12 is a trainwreck in terms of like. watching it as a form of television but the dean and mary scenes hit super hard and feel like they belong on an earlier season that would give them a real resolution.
there are a plethora of moments i hear about in the later seasons have me like. damn. this would've been Masterpiece Theatre if it happened 5 years earlier. still, i'm looking forward to watching some of the motws in s12. regarding dean will probably revive brainworms that have lain dormant since my s1-2 deangirl days.
sam was so fucking terrible about benny jdsfdjkfjs and i get that they were trying to parallel it with ruby and especially amy but man. the whole point of the slice girls is that sam killing emma is meant to cancel out the amy thing like pemdas. and it's an evil and wrong point! but it's a point. so having sam get pissy over benny makes him look so bad because bro you literally put a bullet in his daughter, you DO NOT get to be precious about this. but it does lend credence to my personal theory that it's hard for sam to draw from his supposedly deep well of empathy for other supernatural creatures if he cannot directly project his issues onto them 🤭
i've posted briefly about the queer subtext in citizen fang (bonus commentary by @softbrah) and yeah, it is strong evidence that sam has no fucking clue dean desires men carnally. in the secret good s9 that exists in my head dean & human!cas start fucking after like 3 weeks in the bunker and sam is sent into a tailspin.

__Supplied material__

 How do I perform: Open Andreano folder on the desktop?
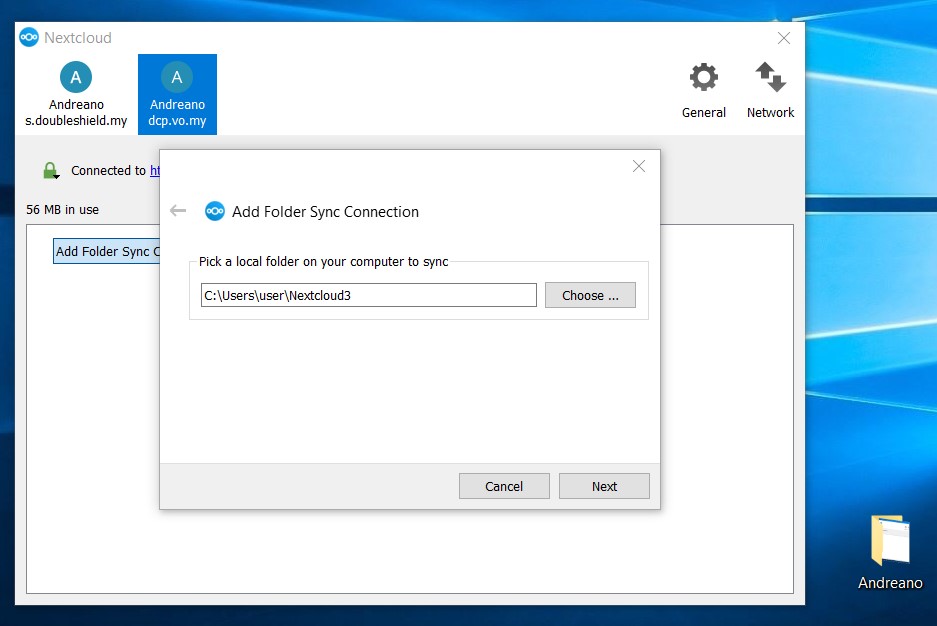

__Exercises to complete__
#1 In the post about Sam and Dean, who is credited with bonus commentary on the earlier post about the queer subtext in citizen fang?
#2 Can you switch "trainwreck" to "mess" and give the post about Sam and Dean again from "12 is a trainwreck" up to and including "a real resolution."?
#3 Can you pick up the post about Sam and Dean after its last sentence and keep writing it?
The data has no connection to the post about Sam and Dean.

__Expected responses__
#1 @softbrah

#2
12 is a mess in terms of like. watching it as a form of television but the dean and mary scenes hit super hard and feel like they belong on an earlier season that would give them a real resolution.

#3
the lisa&ben thing was gamble being at a 10 when she should've been at a 2. or like a 6 tops. you can tragically bury dean's dreams of being a dad without having him do this horrible thing to his exgf and her son i promise! you don't have to make a writing choice this evil! makes me extremely glad that he didn't go to cassie in canon because gamble handling a black female character is the stuff of nightmares. i do want more deancassie in fic though, stat!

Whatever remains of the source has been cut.